Information Center For Home Buyers
6 Ways to Kill Your Credit Score
Lenders will charge you more or flat-out reject you if you show up with a low Beacon score. Here’s how you may be doing yourself harm.
1. Be a big spender at the wrong time: The bigger your total balance as a percent of your total credit limit across all your credit cards, the lower your score will be. Beacon scores range from 300 to 850 - the higher the better, with anything above 760 being the most desirable. Experts estimate you lose 1 point for every percent of your credit limit that you use. So if you have a total credit limit of $10,000 and have an outstanding balance of $4,000 (40%), your score would be 40 points lower than if you had a $0 balance. Ideally, credit experts say, you never want your balance to exceed 30 percent of your credit limit. It’s always good to pay off your balances every month. To boost your score: Don’t charge anything for at least 60 days before applying for a loan. If you can’t pay off your total balance in full, at least keep it under 30 percent of your total credit limit.

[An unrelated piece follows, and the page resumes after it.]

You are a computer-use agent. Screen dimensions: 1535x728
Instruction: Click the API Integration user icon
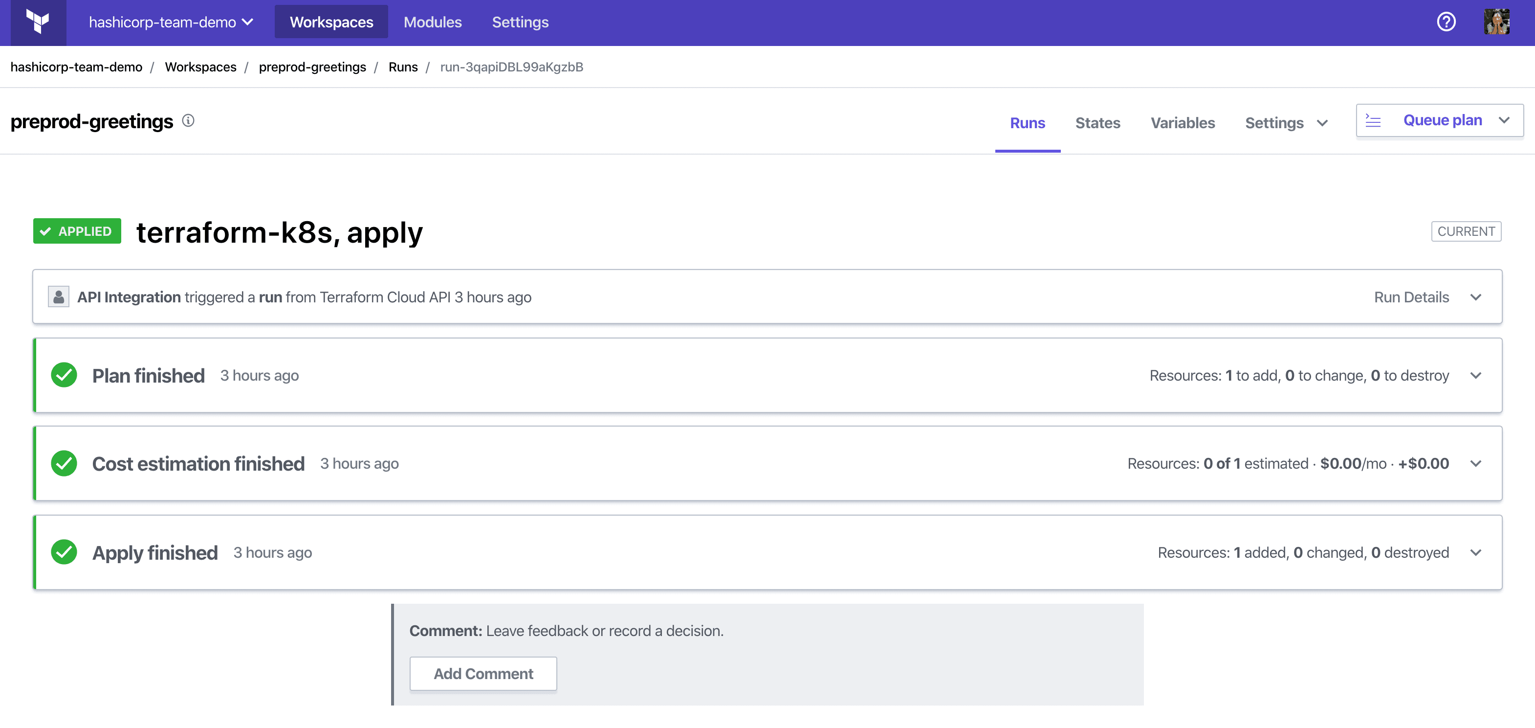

2. Be a payment-slacker: Sending in your loan or credit card payments late can really hurt. Experts estimate when you’re 30 days past due and your balance is still unpaid, your score could take a 60-point hit. Late payments from your past that you have since paid off will have less and less of a negative effect on your score as time goes on. To boost your score: Pay your bill in full and mail it as soon as it arrives or at the very least the minimum due. If you are late one month, be sure to pay off what you owe as soon as possible.

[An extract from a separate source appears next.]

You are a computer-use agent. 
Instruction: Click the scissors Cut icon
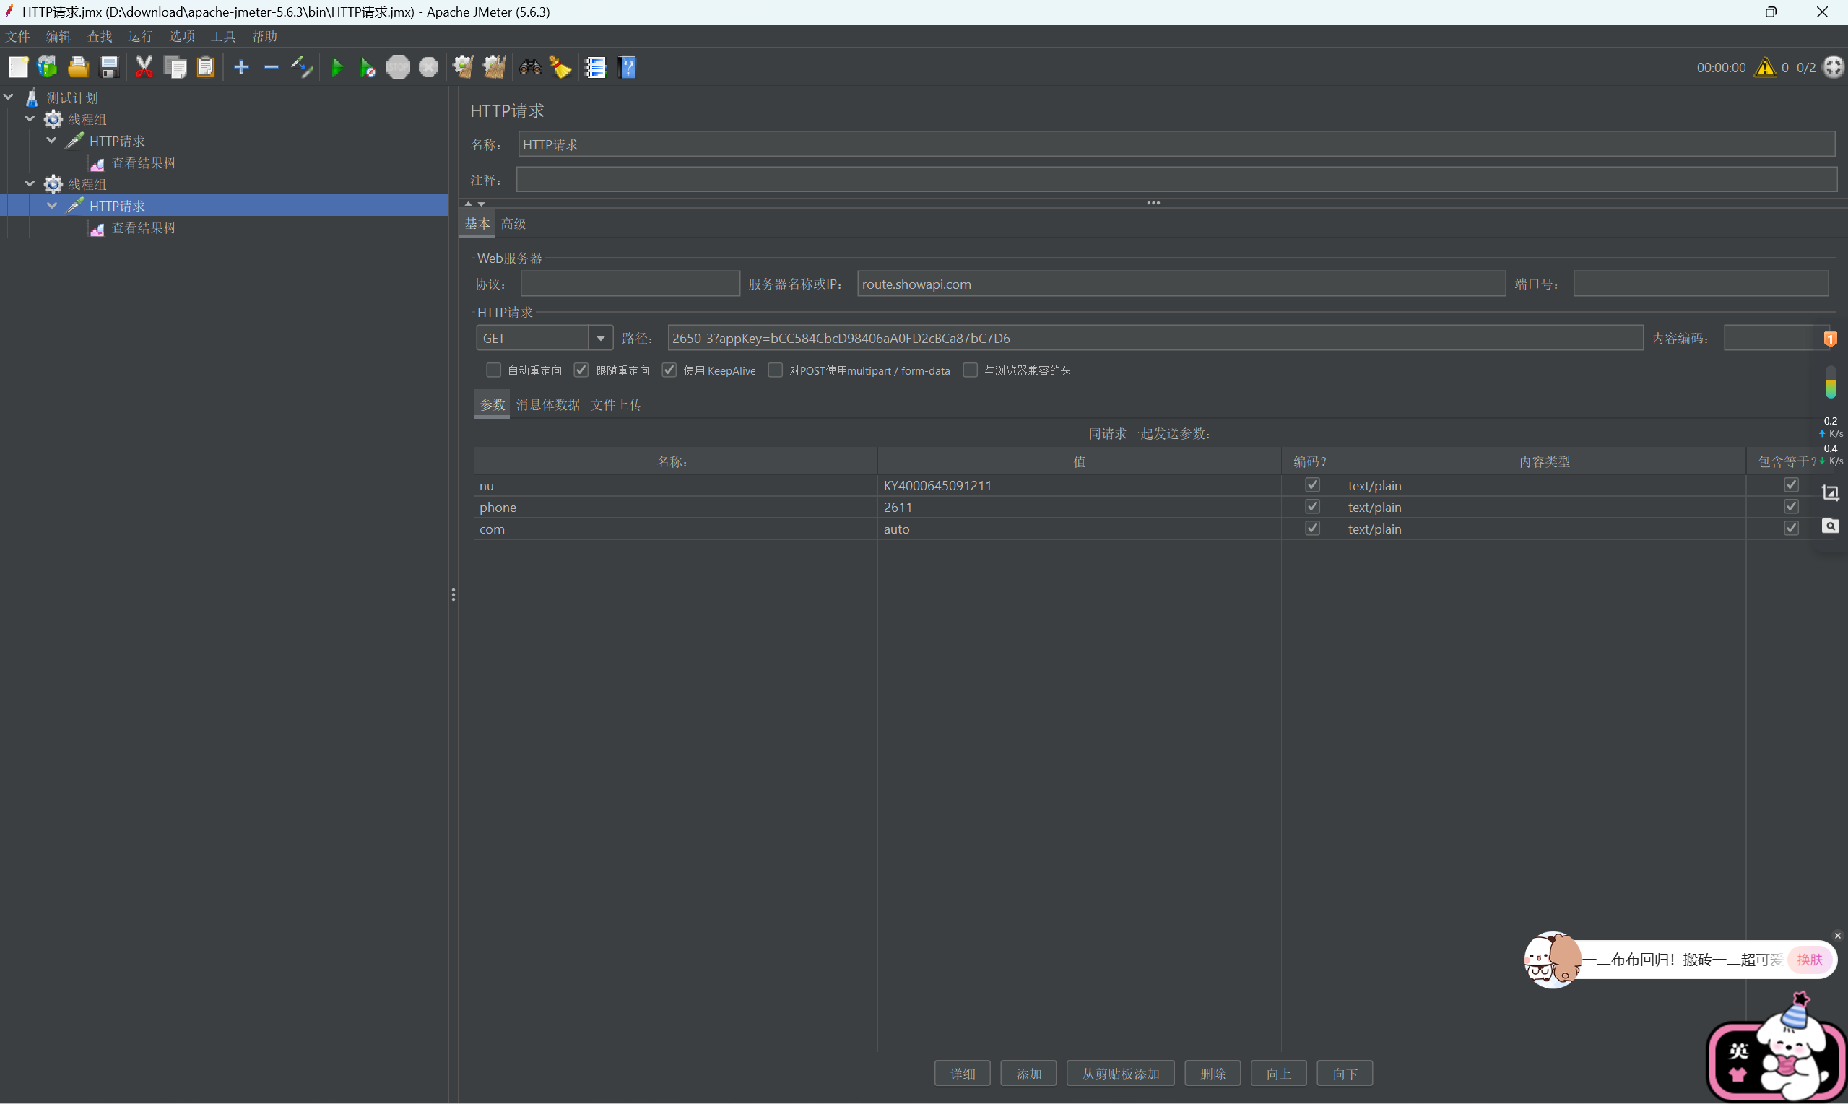click(144, 68)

3. Be too thin: When it comes to your credit record, fat is good, emaciated bad. Even if you’re the most responsible, on-time, in-full bill payer on the planet, your credit score won’t be as high as it could be if you have just one credit account. The reason: Your credit profile is too thin and lenders ideally like to see a potential borrower responsibly managing a mix of revolving debt (such as credit cards, where you can reuse the credit after paying it back) and installment debt (such as a car loan or most mortgages, where you pay the same amount every month for a certain period). To boost your score: Consider opening another credit-card account or taking out a car loan or small bank loan.
4. Be too young and eager: Old credit accounts count more than young ones in your credit score. Lenders prefer borrowers who have responsibly managed the same accounts for years. That’s a more reliable indicator of creditworthiness than a few months of exemplary behavior on a new account. Lenders also don’t like to see a borrower who’s gone on a credit binge, applying for a lot of new accounts or loans in a short period. Every time you apply for new credit, your score may be dinged by 5 points. To boost your score: Avoid applying on your own for a lot of loans and credit cards, particularly in a short period.
5. Be too tidy: The bigger your balance relative to your credit limit, the lower your score. But while it may be tempting to close out a credit card account when you transfer the balance to a lower-rate card, you may inadvertently hurt your score. That’s because your total balance stays the same but your credit limit goes down when you close an account. Say you have three credit cards with a combined credit limit of $24,000 ($8,000 each) and you owe $6,000 total. Your balance represents 25% of your credit limit. If you then close out one of your accounts, your credit limit goes down to $16,000 but your debt is still $6,000, which now represents 37.5% of your credit limit. To boost your score: Don’t close unused accounts when you transfer debt.
6. Be too nonchalant: You may be a great credit risk, but your score won’t reflect that if there are errors in your credit report. The last thing you need is to have someone else’s delinquencies wrongly assigned to you. To boost your score: Order a credit report once a year from www.Equifax.ca and check it carefully!